EPS and free cash flow tell us whether a company was profitable while growing its revenue. But was it capital-efficient? A company’s ROIC explains this by showing how much operating profit it makes compared to the money it has raised (debt and equity).

Although Magnite has shown solid fundamentals lately, it historically did a mediocre job investing in profitable growth initiatives. Its five-year average ROIC was 0.1%, lower than the typical cost of capital (how much it costs to raise money) for business services companies.

Magnite Trailing 12-Month Return On Invested Capital

We like to invest in businesses with high returns, but the trend in a company’s ROIC is what often surprises the market and moves the stock price. Over the last few years, Magnite’s ROIC has increased. This is a good sign, but we recognize its lack of profitable growth during the COVID era was the primary reason for the change.

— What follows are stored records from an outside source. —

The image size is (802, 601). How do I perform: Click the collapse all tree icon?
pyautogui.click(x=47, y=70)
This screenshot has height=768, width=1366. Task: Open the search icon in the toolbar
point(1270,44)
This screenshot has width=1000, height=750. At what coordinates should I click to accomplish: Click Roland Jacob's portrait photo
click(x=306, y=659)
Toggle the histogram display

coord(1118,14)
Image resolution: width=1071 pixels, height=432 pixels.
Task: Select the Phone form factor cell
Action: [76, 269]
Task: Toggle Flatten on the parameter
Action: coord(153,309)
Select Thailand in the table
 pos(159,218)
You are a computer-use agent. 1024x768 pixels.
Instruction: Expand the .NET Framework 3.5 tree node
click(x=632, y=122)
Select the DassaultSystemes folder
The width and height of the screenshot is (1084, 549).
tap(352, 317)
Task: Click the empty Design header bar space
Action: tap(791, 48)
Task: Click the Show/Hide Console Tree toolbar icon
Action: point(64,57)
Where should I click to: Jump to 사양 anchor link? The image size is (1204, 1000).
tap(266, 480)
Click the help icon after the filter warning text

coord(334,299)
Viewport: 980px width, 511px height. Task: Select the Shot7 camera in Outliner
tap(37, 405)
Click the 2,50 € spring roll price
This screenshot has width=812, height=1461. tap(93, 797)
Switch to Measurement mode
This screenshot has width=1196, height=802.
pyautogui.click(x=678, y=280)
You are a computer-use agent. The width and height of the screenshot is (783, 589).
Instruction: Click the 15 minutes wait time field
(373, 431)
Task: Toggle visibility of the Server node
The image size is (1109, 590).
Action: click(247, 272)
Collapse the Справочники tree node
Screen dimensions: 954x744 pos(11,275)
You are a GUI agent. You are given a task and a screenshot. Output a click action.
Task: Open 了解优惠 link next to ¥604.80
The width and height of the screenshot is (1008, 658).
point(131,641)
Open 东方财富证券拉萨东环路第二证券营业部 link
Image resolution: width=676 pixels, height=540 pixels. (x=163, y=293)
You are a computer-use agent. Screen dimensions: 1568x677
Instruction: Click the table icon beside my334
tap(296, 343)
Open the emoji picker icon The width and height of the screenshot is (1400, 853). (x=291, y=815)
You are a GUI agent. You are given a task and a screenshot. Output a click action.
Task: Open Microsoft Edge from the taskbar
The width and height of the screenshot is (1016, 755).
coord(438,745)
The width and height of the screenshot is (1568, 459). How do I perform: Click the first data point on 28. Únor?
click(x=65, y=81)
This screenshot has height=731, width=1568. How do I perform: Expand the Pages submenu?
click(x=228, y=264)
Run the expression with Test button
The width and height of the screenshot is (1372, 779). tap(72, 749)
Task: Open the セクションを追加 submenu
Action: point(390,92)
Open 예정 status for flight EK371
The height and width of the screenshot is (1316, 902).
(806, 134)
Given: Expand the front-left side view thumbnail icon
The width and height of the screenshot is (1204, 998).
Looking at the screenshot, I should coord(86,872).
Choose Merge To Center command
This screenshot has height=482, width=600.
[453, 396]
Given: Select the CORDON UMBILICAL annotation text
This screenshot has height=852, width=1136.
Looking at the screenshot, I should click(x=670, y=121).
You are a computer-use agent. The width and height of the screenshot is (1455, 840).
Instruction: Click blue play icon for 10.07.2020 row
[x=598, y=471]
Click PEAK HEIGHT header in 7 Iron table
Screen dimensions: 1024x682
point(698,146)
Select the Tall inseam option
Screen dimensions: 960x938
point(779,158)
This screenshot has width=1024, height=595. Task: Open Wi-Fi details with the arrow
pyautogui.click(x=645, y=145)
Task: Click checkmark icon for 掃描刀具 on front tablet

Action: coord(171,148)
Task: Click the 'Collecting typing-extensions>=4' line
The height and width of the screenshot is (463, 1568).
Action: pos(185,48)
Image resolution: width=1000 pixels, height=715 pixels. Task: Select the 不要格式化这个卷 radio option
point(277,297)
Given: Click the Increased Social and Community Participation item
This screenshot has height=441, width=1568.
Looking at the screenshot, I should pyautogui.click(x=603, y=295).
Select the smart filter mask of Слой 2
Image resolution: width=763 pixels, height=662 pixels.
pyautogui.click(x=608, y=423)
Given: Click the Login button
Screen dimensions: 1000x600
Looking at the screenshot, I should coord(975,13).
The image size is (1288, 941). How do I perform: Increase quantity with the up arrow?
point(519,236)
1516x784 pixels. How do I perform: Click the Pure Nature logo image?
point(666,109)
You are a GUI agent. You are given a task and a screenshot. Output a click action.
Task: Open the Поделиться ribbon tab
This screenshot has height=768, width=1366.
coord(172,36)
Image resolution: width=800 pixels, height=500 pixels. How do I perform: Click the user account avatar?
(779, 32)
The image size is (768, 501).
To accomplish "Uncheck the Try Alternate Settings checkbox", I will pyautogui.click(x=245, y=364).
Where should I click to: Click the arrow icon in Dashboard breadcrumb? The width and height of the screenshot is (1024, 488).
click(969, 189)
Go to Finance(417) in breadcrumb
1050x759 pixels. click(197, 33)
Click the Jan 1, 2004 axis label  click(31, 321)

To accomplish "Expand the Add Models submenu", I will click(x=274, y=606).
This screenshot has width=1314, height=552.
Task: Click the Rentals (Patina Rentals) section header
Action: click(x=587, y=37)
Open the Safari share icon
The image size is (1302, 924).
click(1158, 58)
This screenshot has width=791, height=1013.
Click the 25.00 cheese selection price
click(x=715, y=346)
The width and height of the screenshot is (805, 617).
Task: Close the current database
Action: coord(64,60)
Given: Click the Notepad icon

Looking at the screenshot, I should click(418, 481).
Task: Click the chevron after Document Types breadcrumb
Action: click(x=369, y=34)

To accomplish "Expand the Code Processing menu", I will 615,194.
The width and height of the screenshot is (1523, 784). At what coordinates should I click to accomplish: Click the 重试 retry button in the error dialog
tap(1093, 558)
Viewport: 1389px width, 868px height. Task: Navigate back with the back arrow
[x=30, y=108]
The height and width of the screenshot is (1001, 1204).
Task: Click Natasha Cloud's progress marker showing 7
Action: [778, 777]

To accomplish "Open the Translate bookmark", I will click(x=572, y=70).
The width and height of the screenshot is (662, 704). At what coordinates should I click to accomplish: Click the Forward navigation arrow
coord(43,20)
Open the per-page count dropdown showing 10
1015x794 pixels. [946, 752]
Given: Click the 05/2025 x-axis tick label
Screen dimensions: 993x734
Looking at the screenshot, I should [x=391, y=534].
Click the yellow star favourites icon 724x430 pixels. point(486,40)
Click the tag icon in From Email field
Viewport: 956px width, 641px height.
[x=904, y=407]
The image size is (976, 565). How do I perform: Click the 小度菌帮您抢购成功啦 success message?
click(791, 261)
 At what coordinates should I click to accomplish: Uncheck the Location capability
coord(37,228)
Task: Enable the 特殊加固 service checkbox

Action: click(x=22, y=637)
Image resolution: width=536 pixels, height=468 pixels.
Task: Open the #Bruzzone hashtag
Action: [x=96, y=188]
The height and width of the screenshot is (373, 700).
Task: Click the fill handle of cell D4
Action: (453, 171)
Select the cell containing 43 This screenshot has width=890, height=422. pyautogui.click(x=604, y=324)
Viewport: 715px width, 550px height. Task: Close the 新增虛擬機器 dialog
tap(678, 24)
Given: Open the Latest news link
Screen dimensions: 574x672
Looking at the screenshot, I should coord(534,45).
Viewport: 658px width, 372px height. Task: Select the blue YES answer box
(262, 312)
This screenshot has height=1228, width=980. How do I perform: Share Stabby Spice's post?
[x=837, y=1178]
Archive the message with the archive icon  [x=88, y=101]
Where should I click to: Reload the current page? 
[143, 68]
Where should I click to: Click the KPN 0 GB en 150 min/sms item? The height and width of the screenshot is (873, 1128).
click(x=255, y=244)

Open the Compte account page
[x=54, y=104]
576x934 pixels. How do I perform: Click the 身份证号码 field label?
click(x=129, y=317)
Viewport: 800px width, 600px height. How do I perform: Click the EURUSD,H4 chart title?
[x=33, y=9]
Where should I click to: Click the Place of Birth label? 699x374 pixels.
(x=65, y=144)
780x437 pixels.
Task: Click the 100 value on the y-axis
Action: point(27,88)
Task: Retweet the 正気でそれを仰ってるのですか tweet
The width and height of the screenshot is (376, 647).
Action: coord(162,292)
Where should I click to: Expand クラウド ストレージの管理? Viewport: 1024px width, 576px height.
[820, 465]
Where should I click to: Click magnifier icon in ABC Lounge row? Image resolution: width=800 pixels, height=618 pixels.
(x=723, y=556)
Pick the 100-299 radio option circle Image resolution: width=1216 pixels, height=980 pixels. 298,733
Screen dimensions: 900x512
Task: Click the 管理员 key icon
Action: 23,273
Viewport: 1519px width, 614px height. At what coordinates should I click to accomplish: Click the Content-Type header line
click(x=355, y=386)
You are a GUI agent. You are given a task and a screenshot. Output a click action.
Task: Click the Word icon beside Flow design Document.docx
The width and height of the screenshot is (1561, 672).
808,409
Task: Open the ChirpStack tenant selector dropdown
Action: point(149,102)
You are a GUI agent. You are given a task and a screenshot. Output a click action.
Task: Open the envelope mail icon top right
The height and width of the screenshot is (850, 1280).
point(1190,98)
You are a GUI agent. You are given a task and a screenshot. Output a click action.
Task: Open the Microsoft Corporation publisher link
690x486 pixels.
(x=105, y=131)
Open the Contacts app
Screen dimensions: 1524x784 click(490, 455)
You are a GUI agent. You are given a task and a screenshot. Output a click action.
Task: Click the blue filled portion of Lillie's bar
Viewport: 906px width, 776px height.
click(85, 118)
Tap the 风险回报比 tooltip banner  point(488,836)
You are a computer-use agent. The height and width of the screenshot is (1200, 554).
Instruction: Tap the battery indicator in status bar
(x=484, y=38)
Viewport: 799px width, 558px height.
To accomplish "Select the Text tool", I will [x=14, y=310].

10. Balance Sheet Assessment

Magnite reported $553.4 million of cash and $626.4 million of debt on its balance sheet in the most recent quarter. As investors in high-quality companies, we primarily focus on two things: 1) that a company’s debt level isn’t too high and 2) that its interest payments are not excessively burdening the business.

Magnite Net Debt Position

With $201.3 million of EBITDA over the last 12 months, we view Magnite’s 0.4× net-debt-to-EBITDA ratio as safe. We also see its $10.91 million of annual interest expenses as appropriate. The company’s profits give it plenty of breathing room, allowing it to continue investing in growth initiatives.

11. Key Takeaways from Magnite’s Q4 Results

We struggled to find many positives in these results. Its revenue missed and its EPS fell short of Wall Street’s estimates. Overall, this was a weaker quarter. The stock traded down 2.1% to $11.72 immediately following the results.

12. Is Now The Time To Buy Magnite?

Updated: February 25, 2026 at 4:49 PM EST

A common mistake we notice when investors are deciding whether to buy a stock or not is that they simply look at the latest earnings results. Business quality and valuation matter more, so we urge you to understand these dynamics as well.

Magnite is a rock-solid business worth owning. First of all, the company’s revenue growth was exceptional over the last five years. And while its relatively low ROIC suggests management has struggled to find compelling investment opportunities, its powerful free cash flow generation enables it to stay ahead of the competition through consistent reinvestment of profits. Additionally, Magnite’s expanding operating margin shows the business has become more efficient.

Magnite’s P/E ratio based on the next 12 months is 10.9x. Looking across the spectrum of business services companies today, Magnite’s fundamentals shine bright. We like the stock at this price.

Wall Street analysts have a consensus one-year price target of $26.57 on the company (compared to the current share price of $11.72), implying they see 127% upside in buying Magnite in the short term.